Carcinonemertes carcinophila

Scientific classification
- Kingdom: Animalia
- Phylum: Nemertea
- Class: Hoplonemertea
- Order: Monostilifera
- Family: Carcinonemertidae
- Genus: Carcinonemertes
- Species: C. carcinophila
- Binomial name: Carcinonemertes carcinophila (Kölliker, 1845)

= Carcinonemertes carcinophila =

- Genus: Carcinonemertes
- Species: carcinophila
- Authority: (Kölliker, 1845)

Species of ribbon worm

Carcinonemertes carcinophila is a species of ribbon worm. They are very small worms that have a high tolerance of low-saline waters, unlike most other species of nemertea.

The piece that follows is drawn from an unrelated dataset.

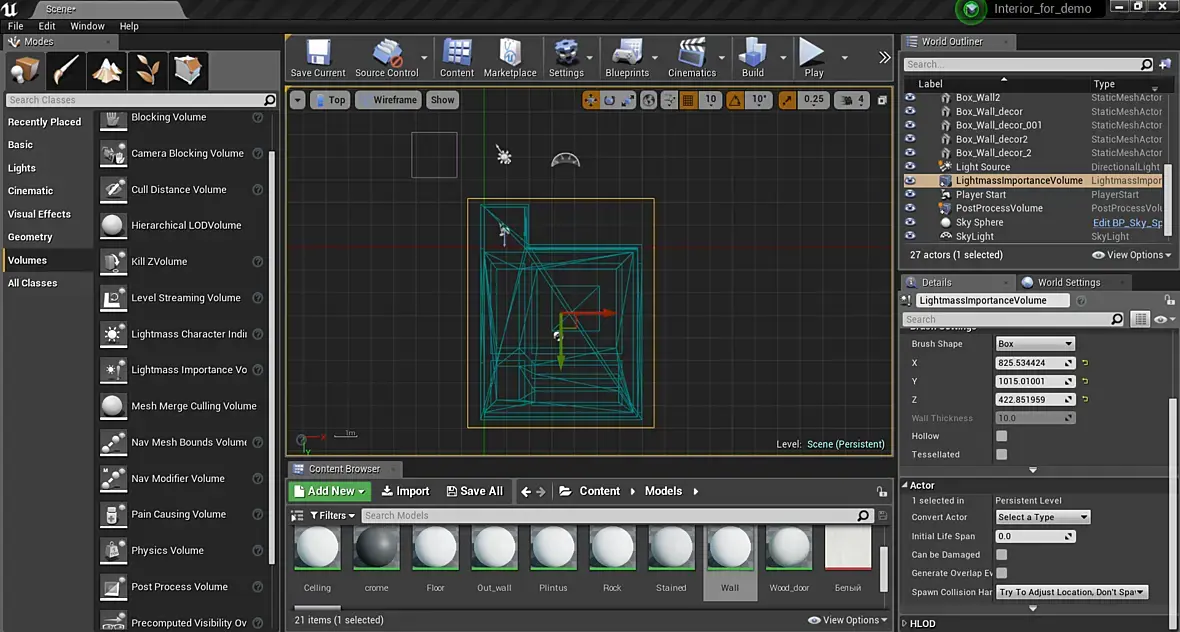This screenshot has width=1180, height=632.
Task: Select the Foliage mode icon
Action: pos(148,71)
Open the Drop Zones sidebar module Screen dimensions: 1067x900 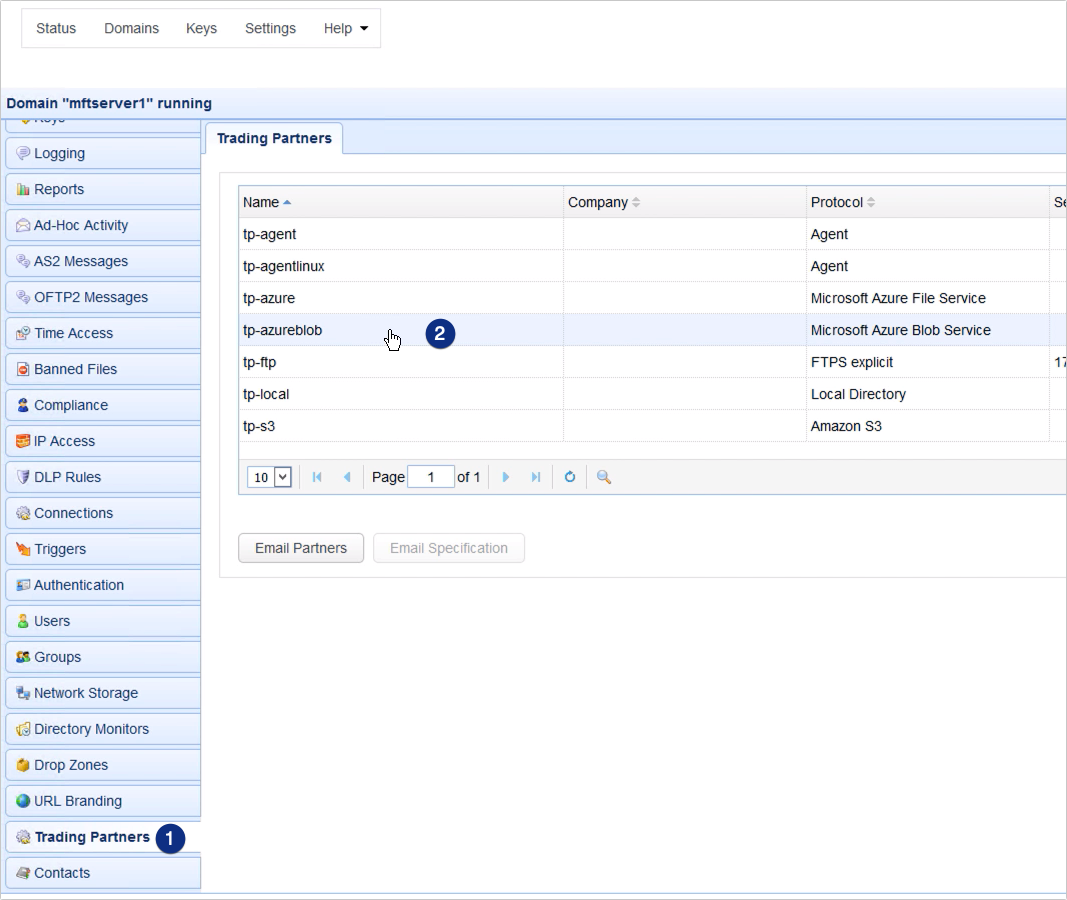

C. carcinophila specialise in eating the eggs of decapod crustaceans. Because of this, C. carcinophila is considered parasitic and can be particularly infestive to other species that live in a variety of waters, such as the Atlantic blue crab (Callinectes sapidus). In one study, an average of 53.9 worms per infested crab host were found during the blue crab's spawning season. It was also found that 71% of the worms were actively feeding on their host's laid eggs, and between 0.16–4.5 eggs were consumed per worm per day. The salinity tolerance of C. carcinophila has been researched and found to have a wide range, of 10-30 psu.

C. carcinophila may be useful as a biomarker for species of crabs, as the tiny worms "grow and change colour after feeding". This means that it may be possible to determine whether a female crab has spawned or not, which helps to monitor reproductive numbers in fisheries.

The original name used for this species is Nemertes cartinophilos, coined by Kölliker in 1845. Their distribution is discontinuous, found in North America, northwest Europe, and North-Africa.